= Charles O'Brien (unionist) =

American Teamsters organizer (1933–2020)

Charles "Chuckie" O'Brien (December 20, 1933 – February 13, 2020) was an American labor union organizer. He was closely linked to International Brotherhood of Teamsters President Jimmy Hoffa, and referred to himself as Hoffa's stepson. FBI investigators described him as a "habitual liar."
O'Brien was born in Kansas City, Missouri. He was the son of Charles Lenton O'Brien and Sylvia Pagano. O'Brien's father died when he was still an infant. In 1957, he became special assistant to Hoffa, and remained extremely loyal to him over the years. Hoffa was convicted for jury tampering in 1964, and his conviction was upheld by the Supreme Court. While in court, Hoffa was shot by an assailant carrying a BB gun; O'Brien attacked the man, leaving him bloodied. In 1966, after Hoffa had been sent to prison, Frank Fitzsimmons took over the Teamsters as temporary president. Before Hoffa's disappearance, Fitzsimmons "exiled" O'Brien to Alaska, although he spent just four days there.

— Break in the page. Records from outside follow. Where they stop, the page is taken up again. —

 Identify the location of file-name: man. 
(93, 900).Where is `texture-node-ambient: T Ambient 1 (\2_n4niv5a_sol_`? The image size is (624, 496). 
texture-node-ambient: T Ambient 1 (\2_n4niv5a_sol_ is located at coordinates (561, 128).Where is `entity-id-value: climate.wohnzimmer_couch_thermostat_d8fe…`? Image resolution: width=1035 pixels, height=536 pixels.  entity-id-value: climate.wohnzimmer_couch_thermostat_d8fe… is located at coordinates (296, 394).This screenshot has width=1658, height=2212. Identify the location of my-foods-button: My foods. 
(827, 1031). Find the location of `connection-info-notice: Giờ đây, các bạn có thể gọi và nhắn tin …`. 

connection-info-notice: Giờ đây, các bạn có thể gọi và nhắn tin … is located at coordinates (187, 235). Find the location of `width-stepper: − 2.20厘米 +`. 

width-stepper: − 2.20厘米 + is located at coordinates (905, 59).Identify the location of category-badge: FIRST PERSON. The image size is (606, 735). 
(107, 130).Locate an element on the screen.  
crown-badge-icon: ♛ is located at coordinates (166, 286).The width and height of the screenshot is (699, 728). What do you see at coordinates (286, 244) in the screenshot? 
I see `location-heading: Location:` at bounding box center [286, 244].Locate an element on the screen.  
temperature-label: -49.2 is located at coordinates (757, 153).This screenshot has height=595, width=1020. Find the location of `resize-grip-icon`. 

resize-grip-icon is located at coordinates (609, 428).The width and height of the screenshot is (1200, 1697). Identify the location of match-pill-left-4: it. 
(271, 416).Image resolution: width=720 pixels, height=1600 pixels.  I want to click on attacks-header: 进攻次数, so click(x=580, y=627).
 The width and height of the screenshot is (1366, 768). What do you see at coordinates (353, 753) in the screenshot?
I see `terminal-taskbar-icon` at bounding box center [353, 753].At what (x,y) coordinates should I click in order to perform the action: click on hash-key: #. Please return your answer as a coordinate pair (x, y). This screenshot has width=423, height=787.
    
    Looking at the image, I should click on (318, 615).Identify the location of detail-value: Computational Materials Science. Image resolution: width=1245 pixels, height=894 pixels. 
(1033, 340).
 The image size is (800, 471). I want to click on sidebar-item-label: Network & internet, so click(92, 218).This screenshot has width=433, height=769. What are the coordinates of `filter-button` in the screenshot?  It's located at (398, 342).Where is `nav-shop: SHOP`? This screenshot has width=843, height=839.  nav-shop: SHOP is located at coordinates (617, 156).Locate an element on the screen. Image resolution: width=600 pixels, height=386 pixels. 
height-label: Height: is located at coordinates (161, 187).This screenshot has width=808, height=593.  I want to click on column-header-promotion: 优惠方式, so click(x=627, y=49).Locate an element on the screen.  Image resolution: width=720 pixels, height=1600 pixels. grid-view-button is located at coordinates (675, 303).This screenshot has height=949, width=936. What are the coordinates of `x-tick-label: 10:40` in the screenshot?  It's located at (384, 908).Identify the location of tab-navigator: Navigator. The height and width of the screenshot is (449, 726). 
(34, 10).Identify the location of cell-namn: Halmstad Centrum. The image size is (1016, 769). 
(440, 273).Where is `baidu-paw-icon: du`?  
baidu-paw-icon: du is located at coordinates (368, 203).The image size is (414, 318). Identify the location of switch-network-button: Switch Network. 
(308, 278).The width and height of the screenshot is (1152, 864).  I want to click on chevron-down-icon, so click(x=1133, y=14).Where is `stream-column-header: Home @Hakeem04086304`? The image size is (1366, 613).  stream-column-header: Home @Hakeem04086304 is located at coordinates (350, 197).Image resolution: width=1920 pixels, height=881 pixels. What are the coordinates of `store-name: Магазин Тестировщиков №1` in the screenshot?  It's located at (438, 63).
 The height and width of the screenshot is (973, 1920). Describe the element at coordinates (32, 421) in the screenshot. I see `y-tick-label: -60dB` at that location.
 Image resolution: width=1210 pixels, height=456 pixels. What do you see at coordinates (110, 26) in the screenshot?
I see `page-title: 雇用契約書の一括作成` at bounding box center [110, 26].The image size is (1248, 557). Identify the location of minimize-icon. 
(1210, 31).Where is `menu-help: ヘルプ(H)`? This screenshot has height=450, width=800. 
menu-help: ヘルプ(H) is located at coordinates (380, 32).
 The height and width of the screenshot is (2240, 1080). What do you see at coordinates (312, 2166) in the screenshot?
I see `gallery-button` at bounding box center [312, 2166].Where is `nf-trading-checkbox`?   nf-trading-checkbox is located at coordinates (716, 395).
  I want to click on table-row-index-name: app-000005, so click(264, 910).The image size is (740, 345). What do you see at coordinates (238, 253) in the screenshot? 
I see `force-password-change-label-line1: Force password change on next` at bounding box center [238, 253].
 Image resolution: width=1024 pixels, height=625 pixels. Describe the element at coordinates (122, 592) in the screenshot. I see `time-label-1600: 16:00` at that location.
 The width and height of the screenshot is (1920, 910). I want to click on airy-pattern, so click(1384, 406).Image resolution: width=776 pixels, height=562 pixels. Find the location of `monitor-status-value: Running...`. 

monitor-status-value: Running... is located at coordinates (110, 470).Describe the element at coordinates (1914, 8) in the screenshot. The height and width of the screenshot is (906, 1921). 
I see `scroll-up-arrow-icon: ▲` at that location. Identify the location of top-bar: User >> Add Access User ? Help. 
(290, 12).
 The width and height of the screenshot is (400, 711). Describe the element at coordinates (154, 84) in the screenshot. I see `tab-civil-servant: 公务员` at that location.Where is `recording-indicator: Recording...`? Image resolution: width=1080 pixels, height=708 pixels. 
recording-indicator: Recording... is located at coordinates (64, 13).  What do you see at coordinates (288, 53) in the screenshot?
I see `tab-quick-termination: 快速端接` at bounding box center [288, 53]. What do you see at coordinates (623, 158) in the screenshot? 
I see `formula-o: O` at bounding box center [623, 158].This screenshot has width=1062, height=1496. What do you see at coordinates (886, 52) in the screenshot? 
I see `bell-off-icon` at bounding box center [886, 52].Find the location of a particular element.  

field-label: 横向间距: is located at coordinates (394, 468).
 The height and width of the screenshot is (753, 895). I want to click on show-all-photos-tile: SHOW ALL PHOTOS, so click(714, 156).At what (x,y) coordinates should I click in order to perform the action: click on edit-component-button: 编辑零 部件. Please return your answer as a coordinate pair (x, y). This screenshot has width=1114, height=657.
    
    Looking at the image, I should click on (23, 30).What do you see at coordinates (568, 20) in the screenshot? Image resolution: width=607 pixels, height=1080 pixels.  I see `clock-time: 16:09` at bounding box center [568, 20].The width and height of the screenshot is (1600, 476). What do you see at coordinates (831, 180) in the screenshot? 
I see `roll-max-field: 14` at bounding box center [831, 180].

On the day of Hoffa's disappearance, O'Brien was seen driving a car belonging to Anthony Giacalone's son. O'Brien was close to Giacalone, and referred to him as "Uncle Tony." In August 1975, O'Brien was questioned by federal agents about Hoffa's disappearance. By 1978, O'Brien was working as an official with Teamsters Local 299 in Detroit.

In 1995, the FBI stated that they did not consider O'Brien to be a suspect in the disappearance of Hoffa, and provided him with a letter asking him for his cooperation with the investigation. In 2001, O'Brien was asked to take a polygraph during an investigation into the disappearance of Hoffa, but refused. Later that year, using DNA testing, the FBI linked strands of human hair found in the car driven by O'Brien to Hoffa. O'Brien died of an apparent heart attack in 2020.

==Personal life==
O'Brien was the stepfather of United States Department of Justice official Jack Goldsmith. O'Brien and Goldsmith's mother divorced in 1987.

==In film==
O'Brien is portrayed by Jesse Plemons in the 2019 film The Irishman, which was directed by Martin Scorsese. Chuckie O'Brien and Jack Goldsmith both criticized the portrayal of O'Brien in the film, with Goldsmith calling it "high fiction."